My personal 'favorite': Fountain, in which some dickbag finds a urinal in an alley, plonks it on a pedestal, and puts it on display.
It was Duchamp making a grand joke about how artists could shit out anything, slap it with the "art" label, and people would still eat it up like it were the be-all-end-all of artistic expression. It was done against the stagnation of contemporary art, both modern and traditional, and its use of the same motifs over and over (modern taking Cubism, Impressionism, and Fauvism motifs; traditional taking Romantic and Baroque techniques) to the point where they had nothing new on the table.
I've seen this at art galleries. So much lack of variety. It literally is just like walking into a bathroom, looking at a urinal for five minutes, and walking out. That's how boring it is.

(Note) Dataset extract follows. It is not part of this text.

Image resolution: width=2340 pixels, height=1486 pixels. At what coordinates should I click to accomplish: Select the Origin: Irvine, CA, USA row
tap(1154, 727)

Duchamp takes this thought, literally takes a urinal, sends it to be exhibited at a show, and calls it art because, after all, it was produced by a well-known artist, so therefore it is art. Getting mad at Fountain is like getting mad at Tim & Eric because they rely on gross-out humor, too-loud sound effects, and deliberately-shitty editing - you're not really getting mad at the work, but at the state of repetition in the industry, both art (latch onto a motif and do it OVER AND OVER) and media (latch onto popular comedies and milk them OVER AND OVER; sleek editing that hides every single mistake; no concern for what the common man thinks; the overreliance on standards of beauty and celebrity).

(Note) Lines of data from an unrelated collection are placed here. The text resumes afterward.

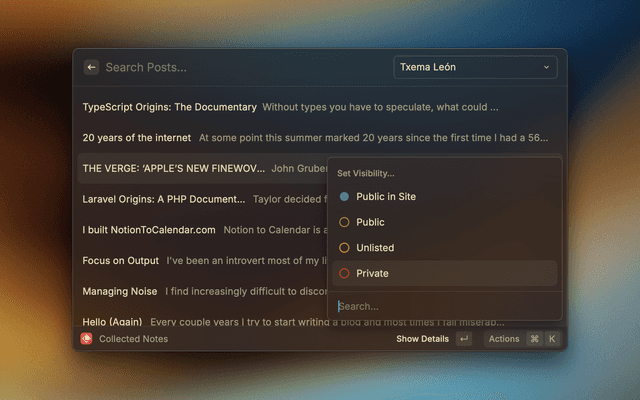The image size is (640, 400).
Task: Click the Enter key icon beside Show Details
Action: click(x=464, y=339)
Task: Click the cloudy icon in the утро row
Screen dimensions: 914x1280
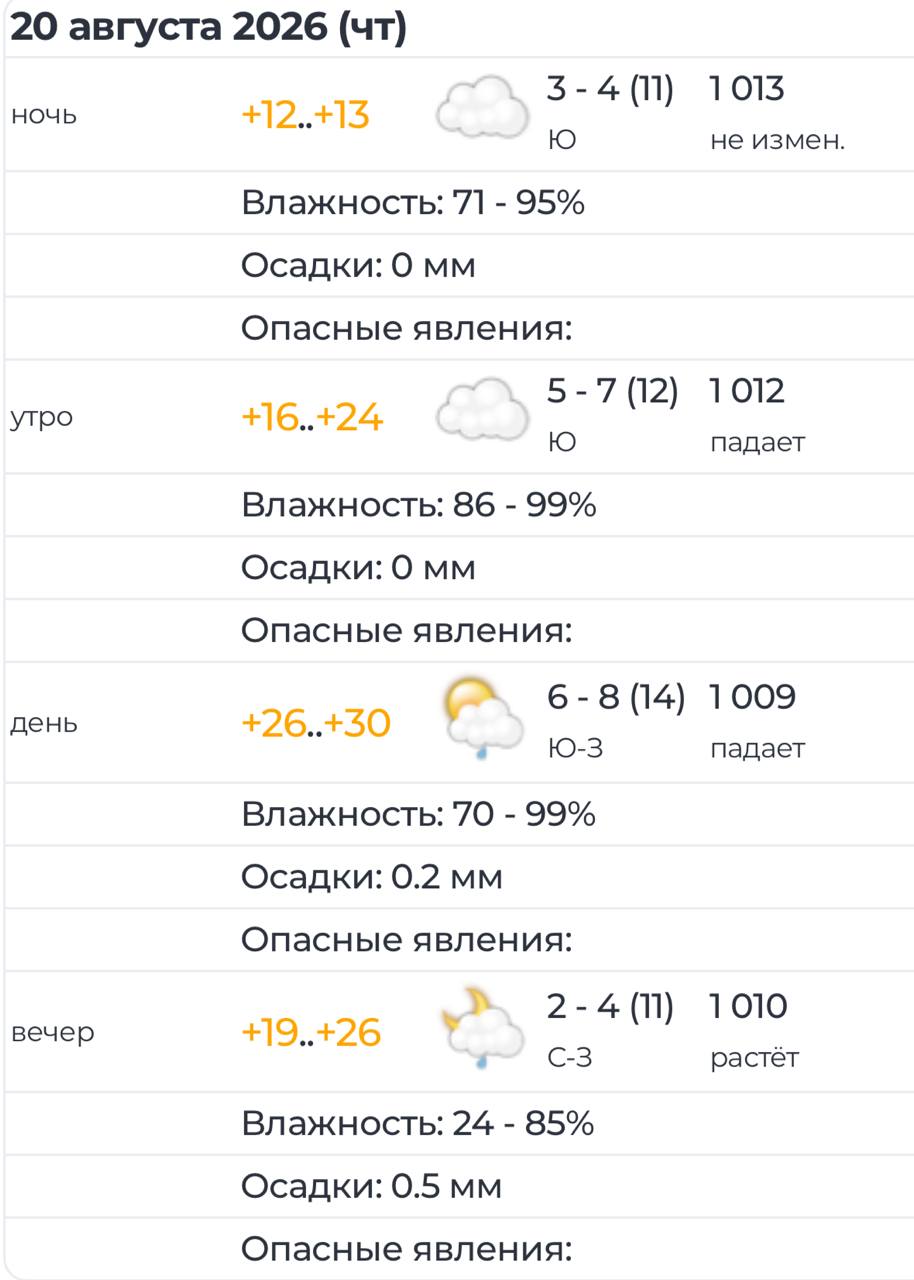Action: pyautogui.click(x=483, y=410)
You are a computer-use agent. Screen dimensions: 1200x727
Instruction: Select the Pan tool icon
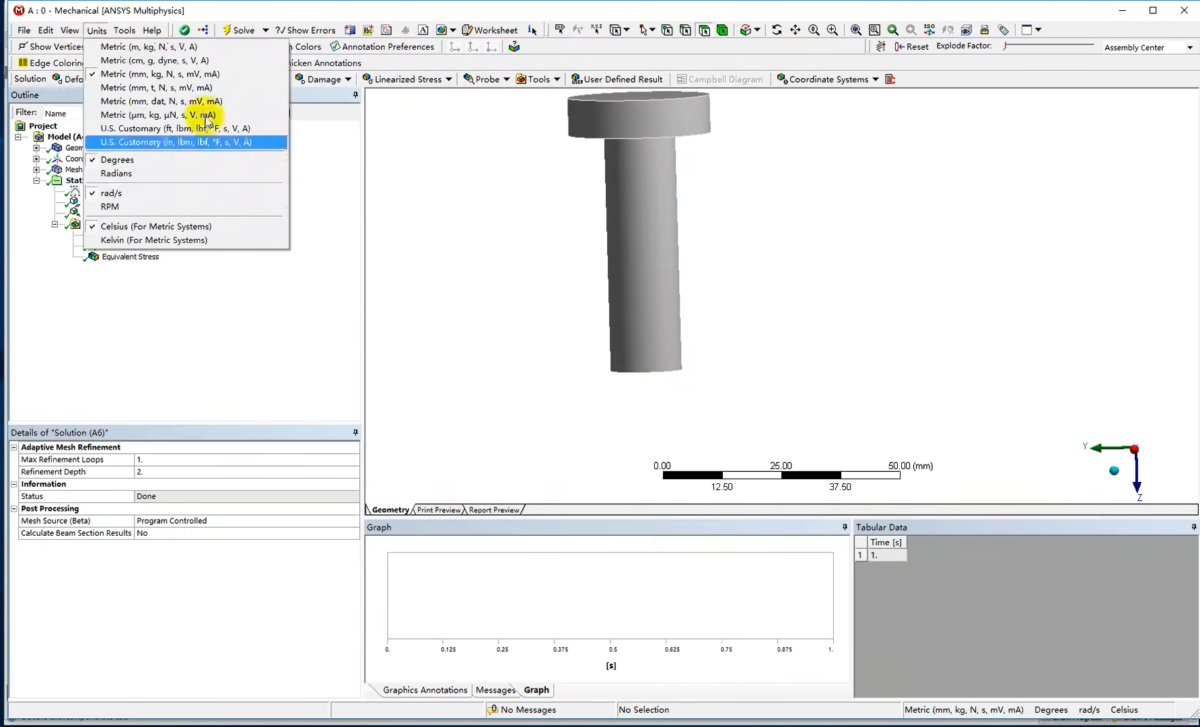click(795, 30)
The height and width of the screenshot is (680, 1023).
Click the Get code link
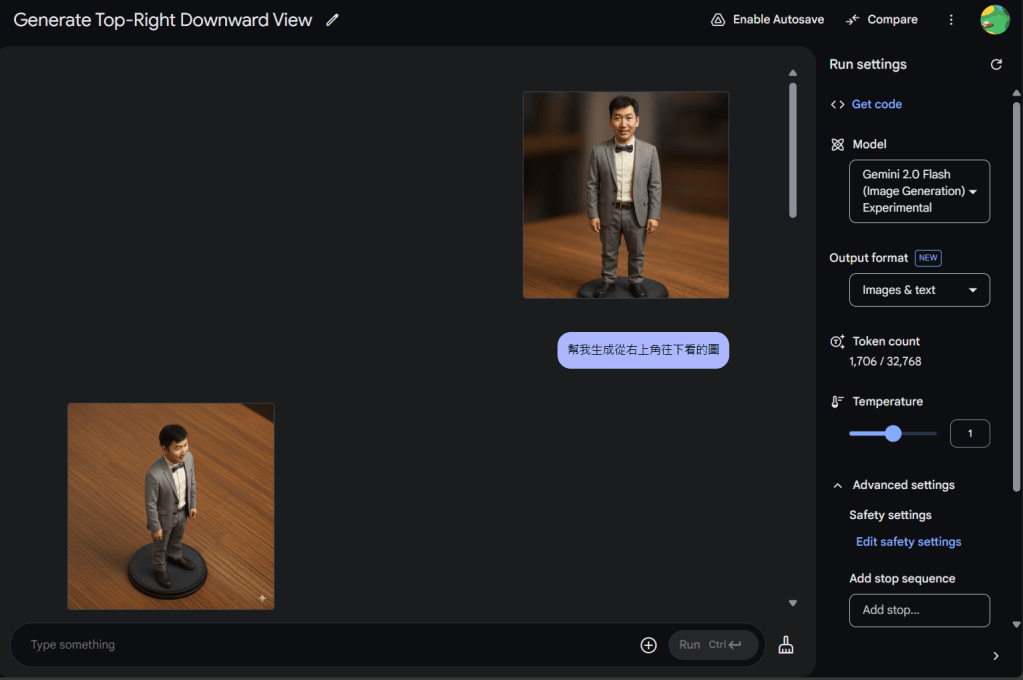[876, 104]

Relying on that guy in the Prager University (I should tell you it's a right-wing university) video is like relying on Brad Jones (exploitation video maker who fires his friends for no good reason besides "they didn't do the thing I liked" and proceeds to smack-talk about them on the Channel Awesome forums; known for competely missing the point on why Malick has a non-narrative style and why Tim & Eric do the things they do) for legitimate critiques on Terrence Malick and Tim & Eric or relying on Doug Walker for any critiques on Matthew Broderick's acting technique. It doesn't work.
tl;dw and personal thoughts: while I support all kinds of expressions as forms of art, I can't deny that it's baffling, if not upsetting when people achieve fame and recognition with no visible effort at all. A straight, black line on a white canvas is worth thousands of dollars and will be displayed in museums. It feels cheap and unfair to those that actually spend so much work and time on their trade.
You know, Thomas Kinkade is technically a modern artist. And yet, his art feels as empty as, say, those paintings of Italian landscapes they sell at the antiques mall down the road. His paintings, while skilled to a T (this guy worked as a background painter on Ralph Bakshi and Walt Disney films), don't have anything to say. They don't elicit any reaction from the audience beyond "that painting looks pretty."
Whereas you take something as capital-U Ugly as "Les Demoiselles d'Avignon" or "Guernica," you're going to feel an emotional reaction despite it looking more similar to the minimalist works of Bauhaus and De Stijl (well, they're more in vein with Cubism, but). Calling modern art bad devalues 100% of Picasso's work - even his technically-skilled work dealt with the same pessimism and isolation modern art does.
And I could sense that when I saw that video that the man has no value for performance art (probably sees it all as Interior Semiotics) or pieces like Judy Chicago's Dinner Party that are meant to be conceptual (but have little motifs that relate back to each culture she refers to at each spot of the table) but have strong partisan messages behind them. He looks at art as pure skill - which is sad, since there are great artists out there. He doesn't want to consider any punk-like movement to art as legitimate.
I'm sorry, but if we have pop and punk rock overshadowing prog-rock and modern classical (the ultimate in skill), then why do we have to make every artist paint like Jacques-Louis David just to legitimize them?
And then I realized that Comstock wasn't killed - he merely got his own monetized YouTube channel.